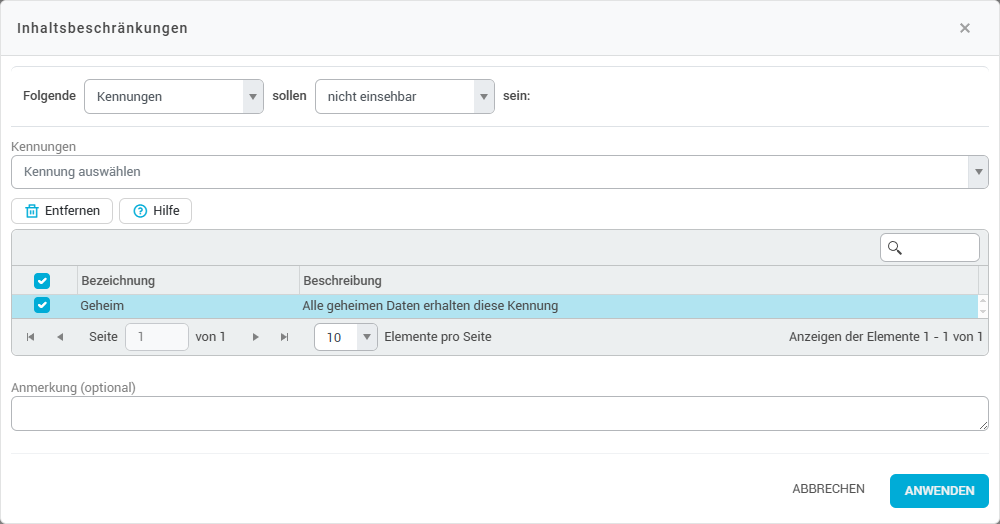Click the question mark Hilfe icon
Screen dimensions: 1000x524
tap(140, 211)
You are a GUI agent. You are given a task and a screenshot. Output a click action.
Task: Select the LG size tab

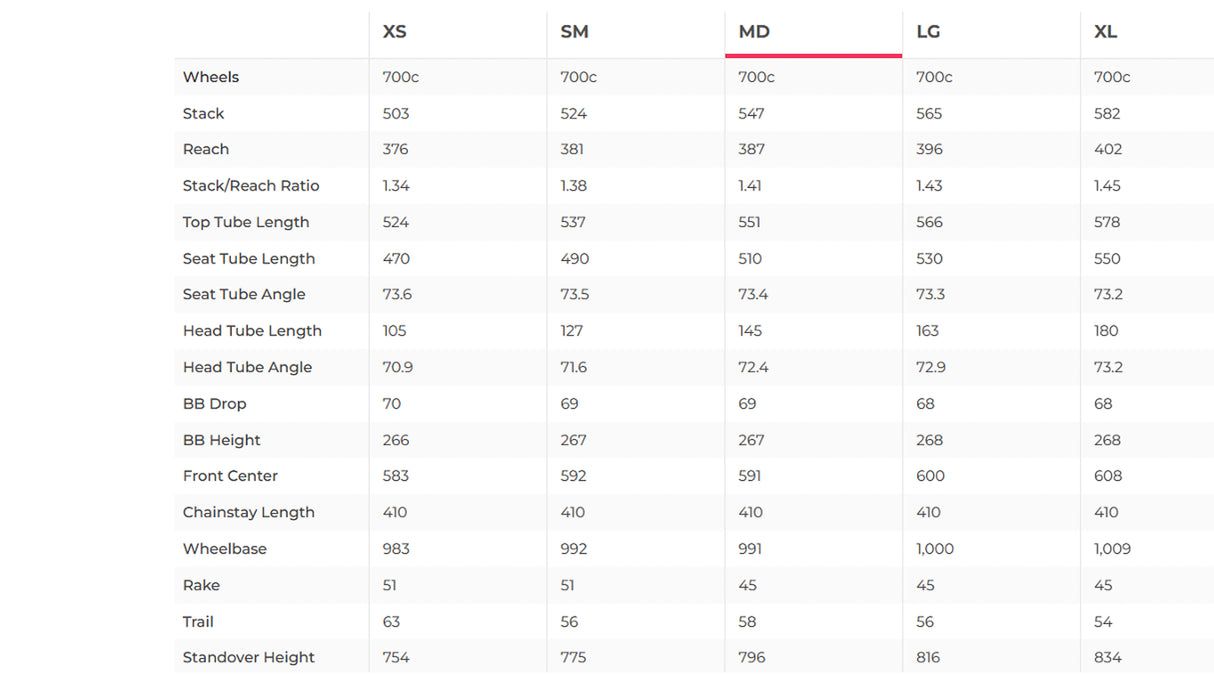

• _WHAT THIS TASK INVOLVES_
Count how many lines in the rows above contain the string "agent", treating uppercase and lowercase as different, and give only the number.

• _EXERCISE RESPONSE_
1